任务目标 A:
根据这篇BZOJ4311题解，回答下列问题：
(i) 答案一定落在什么上？
(ii) 删除操作用什么方法处理？
(iii) 询问按斜率排序后，决策点有何特点？这种做法的复杂度是多少？
任务目标 B: 照抄这篇BZOJ4311题解中的一段，从“#include<cstdio>”起，到“i=(l); i<=(r); i++)”止，包括结尾这几个字。

节选段落:
[BZOJ4311]向量(凸包+三分+线段树分治)

可以发现答案一定在所有向量终点形成的上凸壳上，于是在上凸壳上三分即可。

对于删除操作，相当于每个向量有一个作用区间，线段树分治即可。$O(n\log^2 n)$

同时可以发现，当询问按斜率排序后，每个凸壳上的决策点也是单调变化的，于是可以记录每次的决策位置。$O(n\log n)$

$O(n\log^2 n)$:

#include<cstdio>
#include<vector>
#include<cstring>
#include<algorithm>
#define ls (x<<1)
#define rs (ls|1)
#define lson ls,L,mid
#define rson rs,mid+1,R
#define rep(i,l,r) for (int i=(l); i<=(r); i++)

显示信息:

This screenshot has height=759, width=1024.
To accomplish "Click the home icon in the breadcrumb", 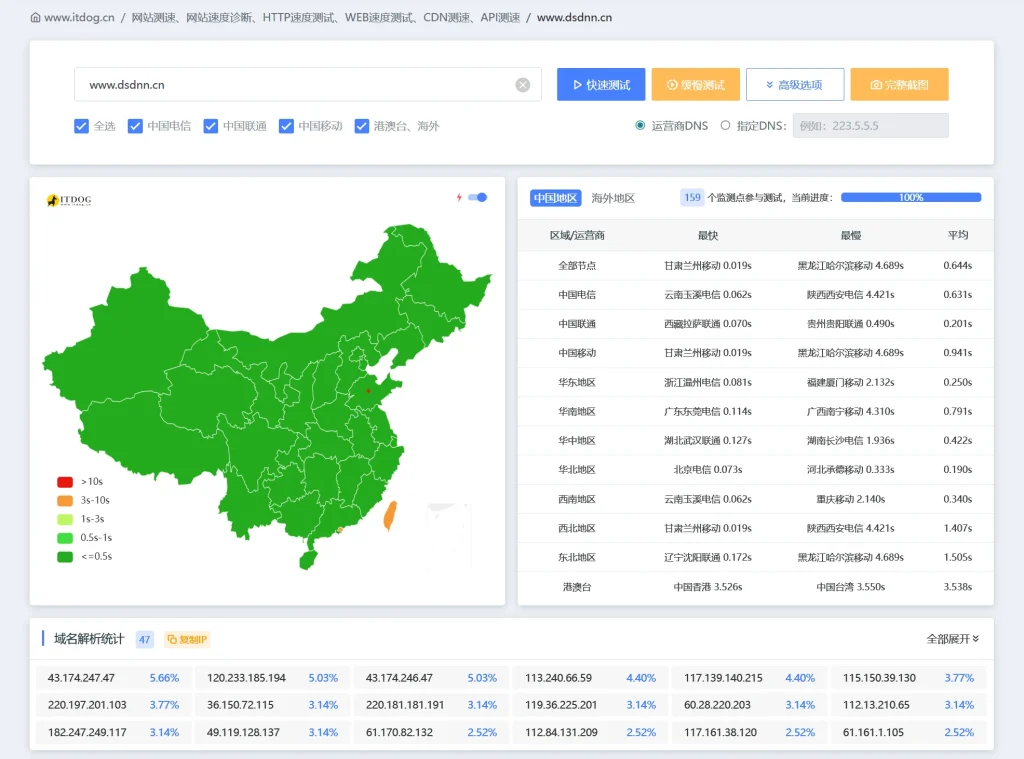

正确结果 A:
(i) 所有向量终点形成的上凸壳上。
(ii) 线段树分治。每个向量相当于有一个作用区间。
(iii) 每个凸壳上的决策点单调变化，可以记录每次的决策位置。复杂度为 O(n log n)。

正确结果 B:
#include<cstdio>
#include<vector>
#include<cstring>
#include<algorithm>
#define ls (x<<1)
#define rs (ls|1)
#define lson ls,L,mid
#define rson rs,mid+1,R
#define rep(i,l,r) for (int i=(l); i<=(r); i++)